Bahdit is a search engine prototype developed at Booz Allen Hamilton during the summer of 2012 by a team of interns. The goal of Bahdit is to create a modular system of components to support online indexing of data in a scalable way that is not currently realized in other open source search solutions.
Bahdit uses Accumulo, a distributed key-value database, to store the document indices. The initial version includes a map/reduce based web crawling system that uses map/reduce primarily for parallel job control and works partially outside of usual map/reduce paradigms. This may eventually be retooled to better conform to map/reduce paradigms and use something like Cascading for job control and coordination.

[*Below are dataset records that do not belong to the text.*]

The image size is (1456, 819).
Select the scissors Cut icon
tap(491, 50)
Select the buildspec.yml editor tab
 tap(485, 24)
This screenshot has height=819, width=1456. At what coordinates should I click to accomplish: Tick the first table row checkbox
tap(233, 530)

Eventually a storm/message queue based restful indexing api is planned as well, which will mimic the Solr restful indexing api.

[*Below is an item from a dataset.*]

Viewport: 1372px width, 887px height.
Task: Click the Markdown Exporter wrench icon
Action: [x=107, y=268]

The actual index design is a hybrid term-document partitioned index, which has become popular for many indexing systems based on Accumulo. Essentially, a dictionary with term frequencies is used to find the lowest frequency term in a user query. This is used to access a term partitioned index, which itself contains a document-partitioned index.
Bahdit has three main components: the map/reduce based web crawler and indexing control system, the java search api, and the web search UI.
Build Bahdit by running the mvn package
command. This will produce jars
in the various sub-project target directories that can be used to run
Bahdit.
You must have Accumulo, Hadoop, and Zookeeper installed and functioning.
See properties.conf and further details below.
The Bahdit ingest application can, and should, be run as a user process. No real installation steps are necessary.
The web UI can be run as a user process, as a system daemon, or in a web application container.
To run as a user process, simply copy the war to your home directory
and include the properties.conf file in the classpath using the -cp
option
for java. The war file is runnable, so you can use java -jar
to run it.
To run as a system daemon, you will need to create an init script to to start the application. Reference versions of how to do this may be found for applications such as Gerrit and Hudson which use a similar deployment strategy.
Follow the usual war file deployment instructions for your application container if you wish to deploy the application that way.
Currently there are no bootstrap shell scripts for Bahdit, as a result you must construct your java command invocation by hand. Use java -jar. Further details on constructing java classpaths, for instance, are outside of the scope of this readme.
Bahdit requires a configuration file to be passed to the various utilities. This can be passed to the web UI by including a file named properties.conf in the root of the classpath. The ingest utilities accept the path to a file as their first argument.
The ingest jar is an executable jar. Run it using java -jar
. It includes
built in help documentation which can be accessed using the --help option.
The web UI is a runnable war file. You can run it using java -jar
or
by uploading it to your favorite JavaEE application container.
Be sure to include a properties.conf file in the root of the application
classpath when running the web UI. This can be done from the command line
using the -cp
option for java or in an application container by putting
the file in WEB-INF/classes.
A reference properties.conf is included in the source code; the options are fairly self-explainatory.